Abstract
Integrated Access and Backhaul (IAB) technology in cellular networks operating in the 3.x GHz band combines access and backhaul functionalities within a wireless framework, reducing dependence on fiber-based solutions and enabling cost-efficient, flexible network expansion. Deploying a mobile IAB (MIAB) in obstruction-prone environments, such as seaports, offers on-demand capacity and resilience but poses unique challenges due to severe shadowing from dense physical obstacles. This paper presents a three-dimensional, obstacle-aware model for optimal MIAB placement and scheduler selection in networks comprising user equipments (UEs) and fixed IABs (FIABs). We evaluate user and backhaul association patterns under different scheduling strategies, including Round-Robin (RR) and Weighted Round-Robin (WRR), ensuring that both MIABs and FIABs meet UE application-layer capacity demands without exceeding backhaul limits.

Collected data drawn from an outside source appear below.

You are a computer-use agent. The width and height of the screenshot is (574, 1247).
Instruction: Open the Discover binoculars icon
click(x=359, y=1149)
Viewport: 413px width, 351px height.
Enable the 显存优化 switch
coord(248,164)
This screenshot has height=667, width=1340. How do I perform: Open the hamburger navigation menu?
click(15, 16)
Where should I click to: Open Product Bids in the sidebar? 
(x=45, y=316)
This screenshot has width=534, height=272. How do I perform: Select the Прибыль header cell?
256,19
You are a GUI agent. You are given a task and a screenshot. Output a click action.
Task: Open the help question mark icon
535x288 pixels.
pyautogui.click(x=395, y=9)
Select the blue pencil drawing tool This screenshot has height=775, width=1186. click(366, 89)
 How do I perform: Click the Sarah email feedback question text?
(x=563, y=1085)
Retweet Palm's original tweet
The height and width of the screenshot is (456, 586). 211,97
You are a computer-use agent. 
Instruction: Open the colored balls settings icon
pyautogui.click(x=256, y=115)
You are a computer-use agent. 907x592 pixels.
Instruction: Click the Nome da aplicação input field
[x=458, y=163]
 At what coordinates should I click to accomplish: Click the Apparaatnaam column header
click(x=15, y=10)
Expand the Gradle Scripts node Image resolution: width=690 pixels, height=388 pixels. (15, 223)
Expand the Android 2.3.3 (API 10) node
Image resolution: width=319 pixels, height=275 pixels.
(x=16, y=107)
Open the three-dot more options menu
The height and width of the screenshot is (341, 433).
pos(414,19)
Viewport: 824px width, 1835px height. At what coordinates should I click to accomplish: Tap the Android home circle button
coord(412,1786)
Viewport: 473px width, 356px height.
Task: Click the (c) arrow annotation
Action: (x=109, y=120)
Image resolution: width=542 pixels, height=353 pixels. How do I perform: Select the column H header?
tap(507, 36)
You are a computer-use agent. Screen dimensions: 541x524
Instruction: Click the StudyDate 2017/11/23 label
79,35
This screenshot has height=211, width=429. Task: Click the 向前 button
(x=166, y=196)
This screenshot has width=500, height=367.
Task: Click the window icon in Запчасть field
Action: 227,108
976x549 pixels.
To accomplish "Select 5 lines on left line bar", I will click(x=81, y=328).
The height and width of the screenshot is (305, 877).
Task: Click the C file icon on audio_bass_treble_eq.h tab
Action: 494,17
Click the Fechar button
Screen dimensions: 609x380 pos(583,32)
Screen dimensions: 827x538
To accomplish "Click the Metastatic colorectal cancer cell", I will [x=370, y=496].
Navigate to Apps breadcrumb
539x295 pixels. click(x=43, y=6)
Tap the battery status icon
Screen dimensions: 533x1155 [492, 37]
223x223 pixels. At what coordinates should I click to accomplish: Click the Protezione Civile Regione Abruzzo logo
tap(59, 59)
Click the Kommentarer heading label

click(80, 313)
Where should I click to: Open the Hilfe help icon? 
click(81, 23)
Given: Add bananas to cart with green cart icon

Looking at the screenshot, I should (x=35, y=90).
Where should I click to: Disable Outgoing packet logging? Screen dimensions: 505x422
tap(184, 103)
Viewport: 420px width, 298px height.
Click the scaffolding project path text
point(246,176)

A genetic algorithm (GA)-based optimizer is employed to explore deployment configurations under varying FIAB densities, number of UEs, and obstacles. Results show that MIAB assistance yields the greatest benefits in sparse FIAB networks and low-UE scenarios, with capacity gains reaching up to 350%. MIAB delivers the greatest added value in the presence of obstacles. In contrast, dense FIAB deployments exhibit diminishing returns from MIAB integration. Across most of the evaluated conditions, WRR outperforms RR by enabling fairer and more adaptive resource blocks (RBs) allocation. These findings provide practical guidance for targeted MIAB deployment strategies that balance infrastructure investment, environmental constraints, and scheduling policies.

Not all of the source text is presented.